Currently, 29 states plus the District of Columbia have adopted medical marijuana laws and eight states plus the District of Columbia have passed recreational marijuana laws. California legalized recreational marijuana beginning January 1, 2018, but has not yet adopted a standard measure for marijuana impairment. Note, another 17 states have adopted medical marijuana programs in limited medical situations, but are not considered comprehensive programs.



Although California has legalized marijuana for adults, colleges and universities across the state are maintaining a policy of prohibition. Why? Any institution that receives federal research or financial aid funding (nearly every college does) must have policies in line with federal drug laws, which clearly outline marijuana as illegal. This is also the policy at colleges and universities in the other states that have legalized recreational marijuana.



Although the new memo gives federal prosecutors leeway to go after marijuana violations in states where the drug is legal, the Justice Department is blocked from using any money to prosecute medical marijuana usage in states where it's legal, due to the Rohrabacher-Farr Amendment. However, this must be renewed every year with the federal budget, which is up on Jan. 19. Currently five states - Connecticut, Maine, Minnesota, New Jersey, and New Mexico - have found medical marijuana is a permissible workers' compensation treatment that requires insurer reimbursement. This will continue to be a hot topic in 2018 that we'll keep covering.

Wisconsin Business Comes Together


The Wisconsin Manufacturers & Commerce (WMC) and 50 other business associations came together to urge legislators to pass a medical fee schedule that was unanimously supported by the Workers' Compensation Advisory Council last fall. This new momentum by business might be the push needed to build legislative consensus to pass the bill. However, health care groups oppose the bill, state the system is working, and point to an 8.5% drop in workers' compensation premiums last year.



The Advisory Council comes together to propose changes to the state's workers' compensation program in an agreed bill each two-year legislative session. The agreed bill would set medical care at 2.5% higher than the average negotiated prices for regular health insurance plans. A study by the Workers' Compensation Research Institute (WCRI) found that medical payments in Wisconsin were increasing at a faster rate than other states. Wisconsin is one of six states that do not have a medical fee schedule.

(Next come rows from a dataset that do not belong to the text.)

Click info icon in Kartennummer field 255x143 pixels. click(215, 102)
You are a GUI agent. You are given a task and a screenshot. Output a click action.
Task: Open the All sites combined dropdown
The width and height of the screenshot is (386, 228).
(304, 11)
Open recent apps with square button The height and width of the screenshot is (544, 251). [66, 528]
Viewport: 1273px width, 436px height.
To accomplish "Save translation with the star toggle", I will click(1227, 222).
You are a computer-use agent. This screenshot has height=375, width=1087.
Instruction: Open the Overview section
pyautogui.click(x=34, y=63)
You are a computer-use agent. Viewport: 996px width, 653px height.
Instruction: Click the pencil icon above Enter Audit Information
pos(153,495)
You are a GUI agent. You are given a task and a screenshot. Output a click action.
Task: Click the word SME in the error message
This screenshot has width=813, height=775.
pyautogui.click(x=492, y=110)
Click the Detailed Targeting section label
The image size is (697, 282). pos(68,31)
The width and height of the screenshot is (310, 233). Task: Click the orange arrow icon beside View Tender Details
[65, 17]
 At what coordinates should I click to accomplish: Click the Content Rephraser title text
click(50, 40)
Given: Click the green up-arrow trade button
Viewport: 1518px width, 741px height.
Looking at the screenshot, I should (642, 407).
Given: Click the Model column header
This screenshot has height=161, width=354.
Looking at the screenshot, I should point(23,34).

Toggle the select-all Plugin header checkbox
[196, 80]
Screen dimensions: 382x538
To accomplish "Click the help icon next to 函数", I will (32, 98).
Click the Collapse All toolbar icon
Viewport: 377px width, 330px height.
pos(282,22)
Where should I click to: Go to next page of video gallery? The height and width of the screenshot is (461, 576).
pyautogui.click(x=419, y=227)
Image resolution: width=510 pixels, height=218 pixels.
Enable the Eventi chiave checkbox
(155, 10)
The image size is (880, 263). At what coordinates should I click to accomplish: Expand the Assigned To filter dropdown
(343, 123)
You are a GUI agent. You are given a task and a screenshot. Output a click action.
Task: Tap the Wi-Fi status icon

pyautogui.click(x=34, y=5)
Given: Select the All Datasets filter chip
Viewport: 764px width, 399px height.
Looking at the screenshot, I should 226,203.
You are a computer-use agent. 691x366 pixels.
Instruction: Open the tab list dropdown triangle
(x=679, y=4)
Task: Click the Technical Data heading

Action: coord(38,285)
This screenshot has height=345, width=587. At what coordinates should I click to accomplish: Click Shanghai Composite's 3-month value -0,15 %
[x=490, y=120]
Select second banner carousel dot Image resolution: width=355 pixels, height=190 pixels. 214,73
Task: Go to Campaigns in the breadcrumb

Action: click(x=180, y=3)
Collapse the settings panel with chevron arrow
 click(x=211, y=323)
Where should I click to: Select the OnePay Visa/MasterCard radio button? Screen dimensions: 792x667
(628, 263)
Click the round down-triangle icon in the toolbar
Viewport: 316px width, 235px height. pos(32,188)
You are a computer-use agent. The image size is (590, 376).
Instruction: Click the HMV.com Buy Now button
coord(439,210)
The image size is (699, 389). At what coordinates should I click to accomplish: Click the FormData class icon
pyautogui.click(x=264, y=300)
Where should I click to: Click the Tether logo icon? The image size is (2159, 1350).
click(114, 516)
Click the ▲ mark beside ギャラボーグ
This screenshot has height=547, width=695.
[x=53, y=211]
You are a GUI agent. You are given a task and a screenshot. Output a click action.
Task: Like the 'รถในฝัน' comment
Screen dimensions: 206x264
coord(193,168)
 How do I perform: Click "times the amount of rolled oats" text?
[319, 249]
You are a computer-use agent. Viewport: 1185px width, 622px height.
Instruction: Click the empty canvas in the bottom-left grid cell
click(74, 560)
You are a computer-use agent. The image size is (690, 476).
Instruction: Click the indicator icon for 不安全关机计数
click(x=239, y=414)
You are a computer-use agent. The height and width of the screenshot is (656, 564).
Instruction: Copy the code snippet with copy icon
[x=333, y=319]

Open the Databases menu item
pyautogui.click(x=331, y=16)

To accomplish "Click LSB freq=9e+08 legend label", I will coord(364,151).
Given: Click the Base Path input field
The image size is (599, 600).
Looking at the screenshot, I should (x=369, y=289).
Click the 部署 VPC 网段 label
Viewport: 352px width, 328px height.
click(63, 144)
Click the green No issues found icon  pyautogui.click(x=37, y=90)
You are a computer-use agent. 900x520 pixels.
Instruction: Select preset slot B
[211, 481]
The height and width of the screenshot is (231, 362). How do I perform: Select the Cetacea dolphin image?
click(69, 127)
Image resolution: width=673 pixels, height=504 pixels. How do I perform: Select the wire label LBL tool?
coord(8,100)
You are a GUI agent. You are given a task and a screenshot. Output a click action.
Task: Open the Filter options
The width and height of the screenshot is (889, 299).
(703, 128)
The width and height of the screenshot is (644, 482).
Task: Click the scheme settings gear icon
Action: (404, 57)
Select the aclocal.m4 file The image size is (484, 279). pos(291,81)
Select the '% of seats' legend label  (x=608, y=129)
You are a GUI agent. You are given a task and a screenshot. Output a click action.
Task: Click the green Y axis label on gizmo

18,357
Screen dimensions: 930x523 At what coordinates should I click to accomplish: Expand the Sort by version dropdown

Making Our Way Around the Country


The New York Workers' Compensation Board (WCB) announced it was seeking comments on a proposed drug formulary that would limit new opioid prescriptions to seven days. The drug formulary is scheduled to take effect July 1, 2018. Gov. Andrew Cuomo signed comprehensive workers' compensation reform into law last April, which included the WCB to establish a drug formulary. Comments on the proposed rule will be accepted until March 4, 2018, and should be submitted to: https://www.surveymonkey.com/r/DrugFormulary.



Pennsylvania will see one of the largest workers' compensation premium increase in 25 years. The Acting Insurance Commissioner, Jessica Altman, approved a 6.06% increase effective February 1, 2018. The rate increase is due to a June 2017 Pennsylvania Supreme Court ruling that voided a portion of the state's workers' compensation law. The ruling barred the practice of using the American Medical Association (AMA) guidelines to cap benefits paid out to severely injured workers.



New data shows the number of federal workplace safety inspectors in the Occupational Safety and Health Administration (OSHA) have declined over the past year. This is the first time that federal inspectors fell below 1,000. Although the decline is due to attrition, OSHA has not filled any of those vacancies. One of the Trump administration's key objectives is to streamline the government to make it leaner and more effective. OSHA is responsible for the health and safety of 130 million workers. We'll keep an eye out on how this reduction will affect businesses and their employees.



Although the RIMS 2018 Annual Conference is still 94 days away, we want to give a congratulatory shout out to Robert Cartwright, Jr. who was named 2018 President of RIMS. We're looking forward to seeing Robert and everyone at the Annual Conference in San Antonio in April!